FIVE: A COLORFUL BACKGROUND
    Not every suspense novel must take place in Jamaica, Istanbul, or Singapore. One of my own,
Blood Risk
(under the pseudonym Brian Coffey), is set in Pittsburgh and the surrounding countryside, certainly a mundane place. No matter where the story is set, the writer should create gritty background, a stage on which hotels, houses, streets, and people are uniquely painted. This is part of the escape a category novel provides and is as important to the suspension of disbelief on the part of the reader as is an intriguing plot or solid characterization.
    In short, what distinguishes category fiction from mainstream fiction is its use of all five of the elements named above—a strong plot, a hero or heroine, clear and believable motivation, plenty of action, and a colorful background. With this in mind, let's look at the seven major genres and see how they are similar—beyond these five rules—and how they differ. When you have learned to write well in one category, you will be able to write well in others.

CHAPTER TWO    Science Fiction and Fantasy
    Rayguns, helpless maidens stranded on alien planets, bug-eyed monsters, invasions of the Earth by wicked creatures, arch-fiends bent on the destruction of the race, super heroes—if you believe this is what science fiction is about, you either stopped reading it
circa
1930, or have formed your opinion from motion pictures and television programs. The science fiction stories of the 1930's and 1940's were often ludicrous, but they have long ago given way to the same sophistication of theme, background, characters, and style found in other genres. The film medium has rarely done justice to the field—notable exceptions being 2001: A
Space Odyssey, A Clockwork Orange, Village of the Damned
, and
THX-1138
. Before trying to write science fiction, read it (a truism applicable to
each
category of fiction, because each has its special requirements).
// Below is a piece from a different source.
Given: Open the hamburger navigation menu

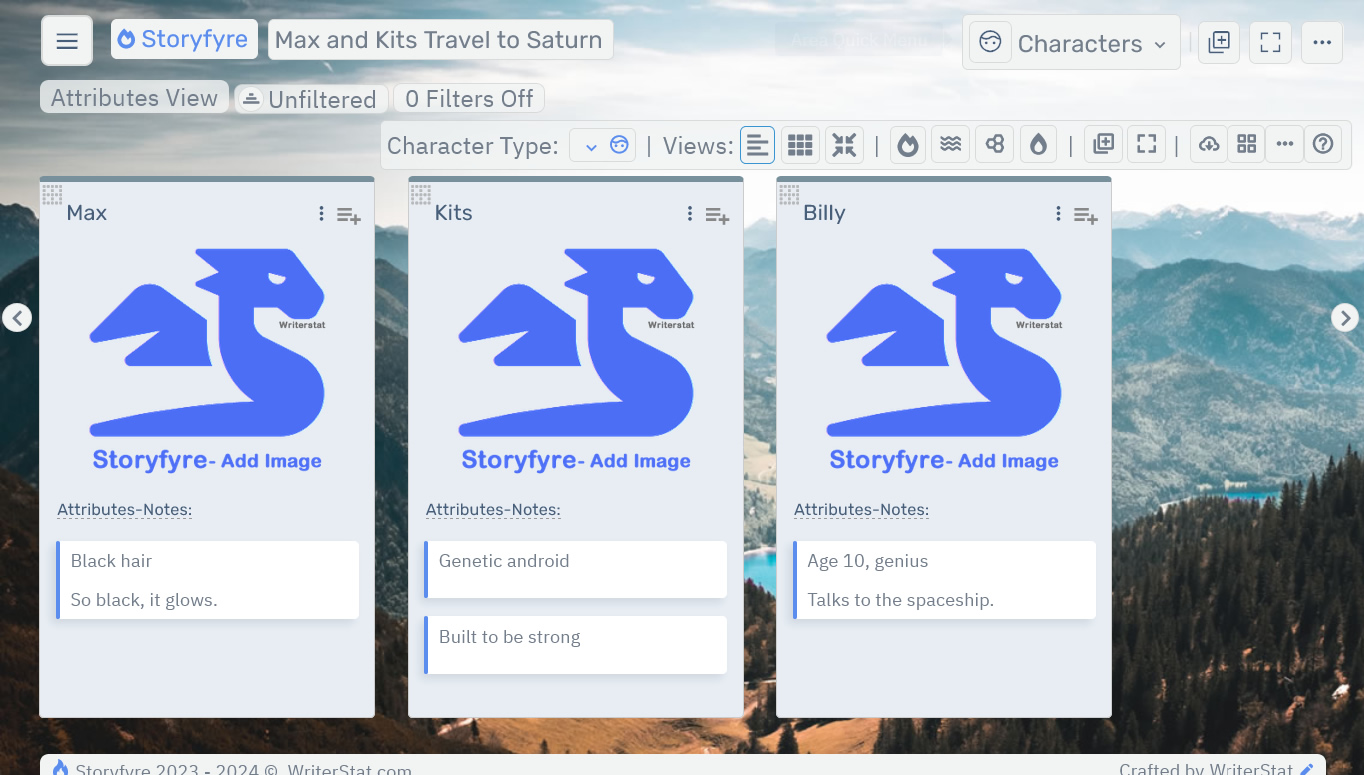Looking at the screenshot, I should point(66,38).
When you read the work of Poul Anderson, John Brunner, Arthur Clarke, Harlan Ellison, Robert Heinlein, Barry Malzberg, Samuel R. Delany, Theodore Sturgeon, Robert Silverberg, and Roger Zelazny, you'll discover that the rayguns have been packed in mothballs; the helpless maidens have taken to women's liberation; the heroes, once flawless, are now quite human.
    Of the five required elements of genre fiction, perhaps
background
is the most important in science fiction novels.
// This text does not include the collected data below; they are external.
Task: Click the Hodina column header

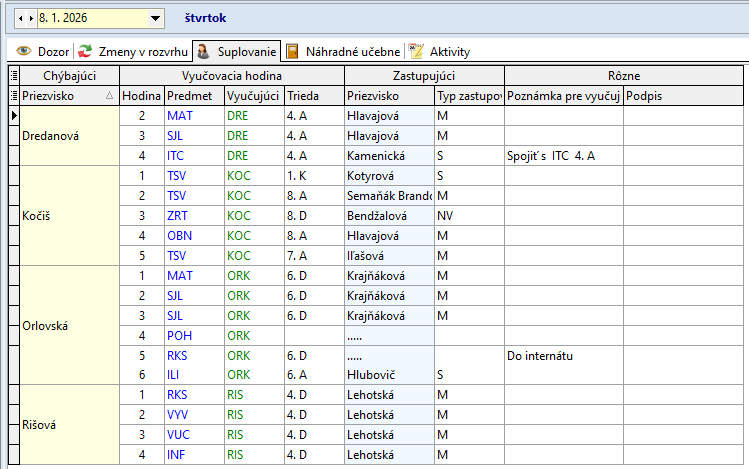Action: [x=141, y=95]
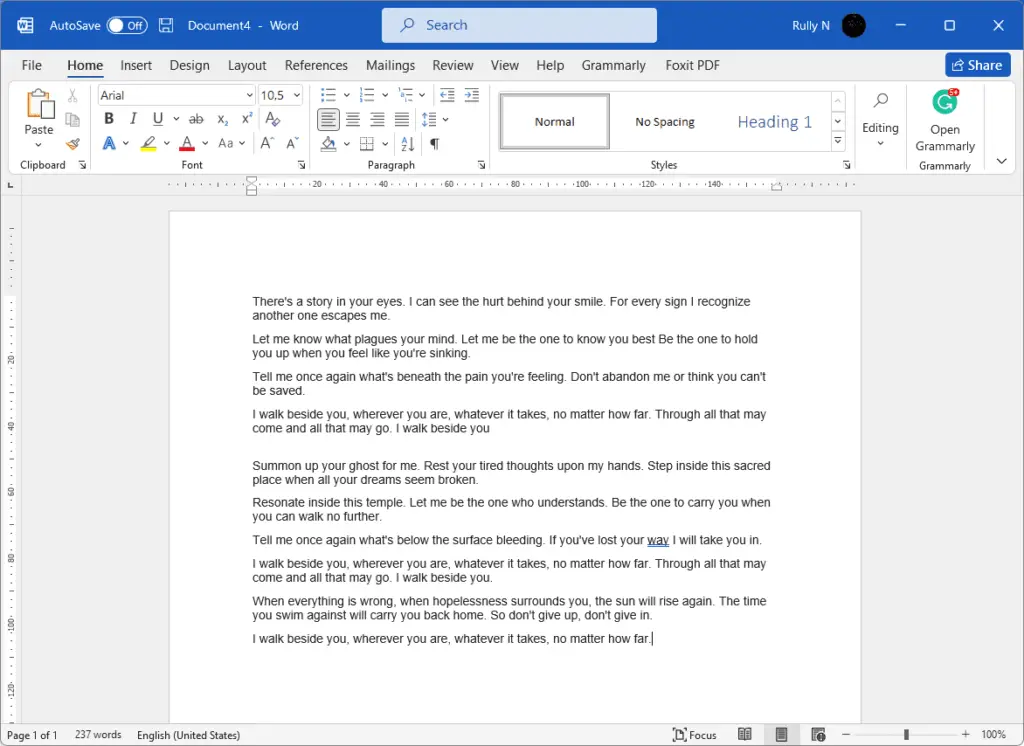
Task: Open the font name dropdown
Action: coord(252,94)
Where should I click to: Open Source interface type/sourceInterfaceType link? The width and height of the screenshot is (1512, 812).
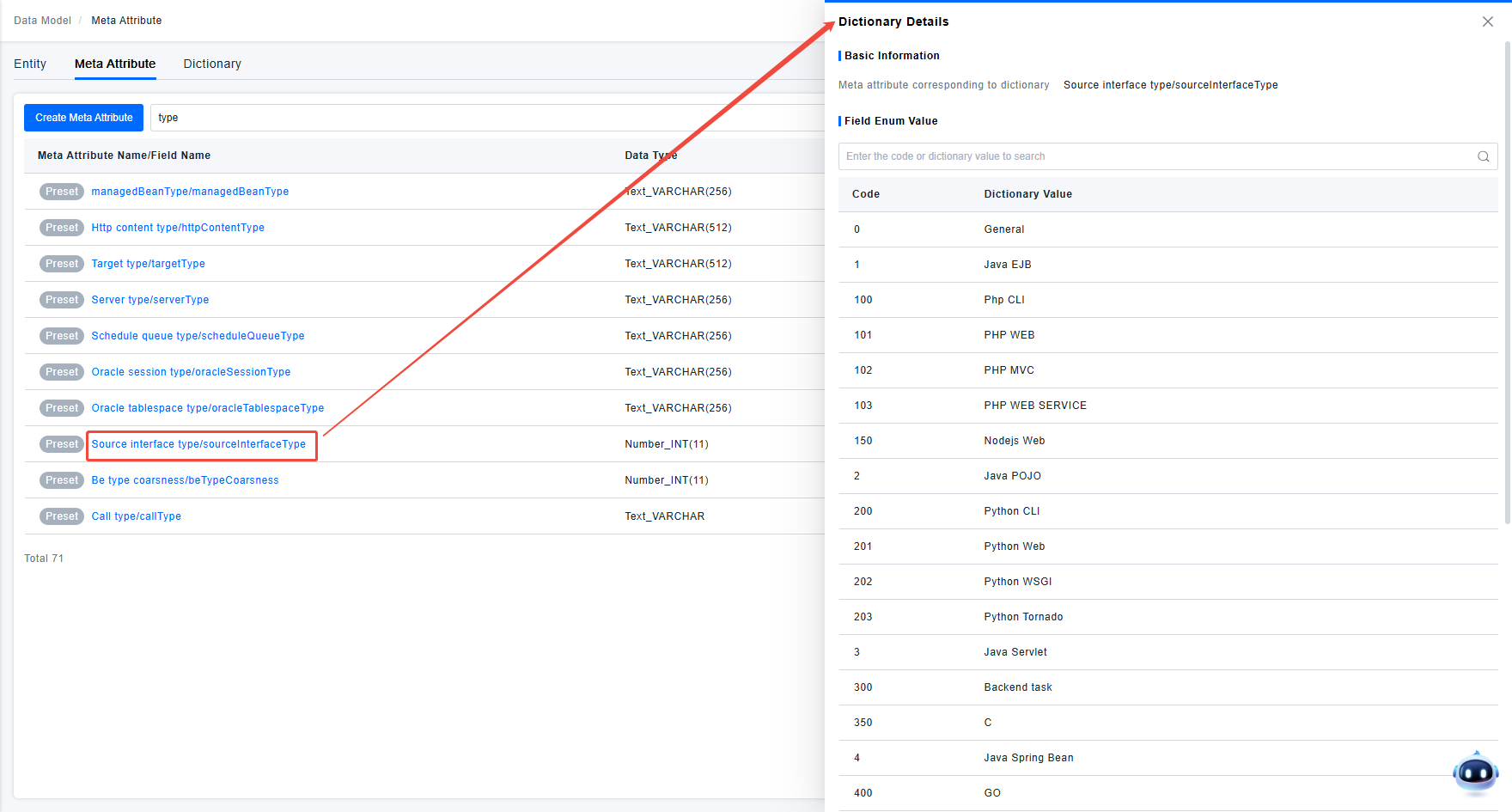click(198, 444)
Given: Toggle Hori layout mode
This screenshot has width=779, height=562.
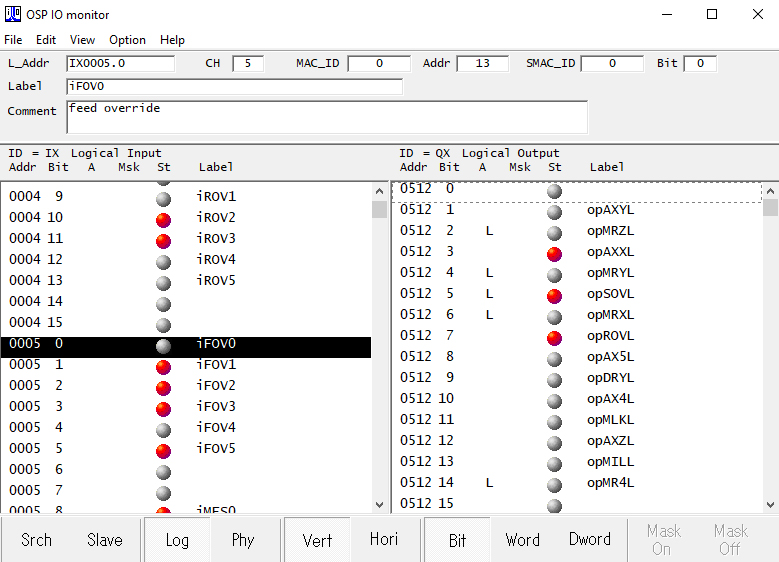Looking at the screenshot, I should (383, 539).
    Since most science fiction takes place in the future, the background must be wholly of the writer's imagination. The future can be researched to only a limited extent (even the most well-informed scientists can only
conjecture
what it will hold). The writer's vision must be detailed and believable, or the reader will ultimately not believe anything—not the characters, motivations, or the plot. This intense detailed creation is a challenge, but a fascinating one for the writer willing to invest more of his mind and soul than he would have to in the average Gothic or Western.

THE NEAR FUTURE
    Structuring a story background of the
near
future—twenty, thirty, or forty years from now—is in some ways more difficult than creating an entire alien planet in some impossibly distant future, because it cannot be made up
wholly
of the imagination. You must research to discover what engineers and scientists project for each area of living. From this data, you must then
extrapolate
a possible future, one which might logically rise out of the basis for the future which we are building today.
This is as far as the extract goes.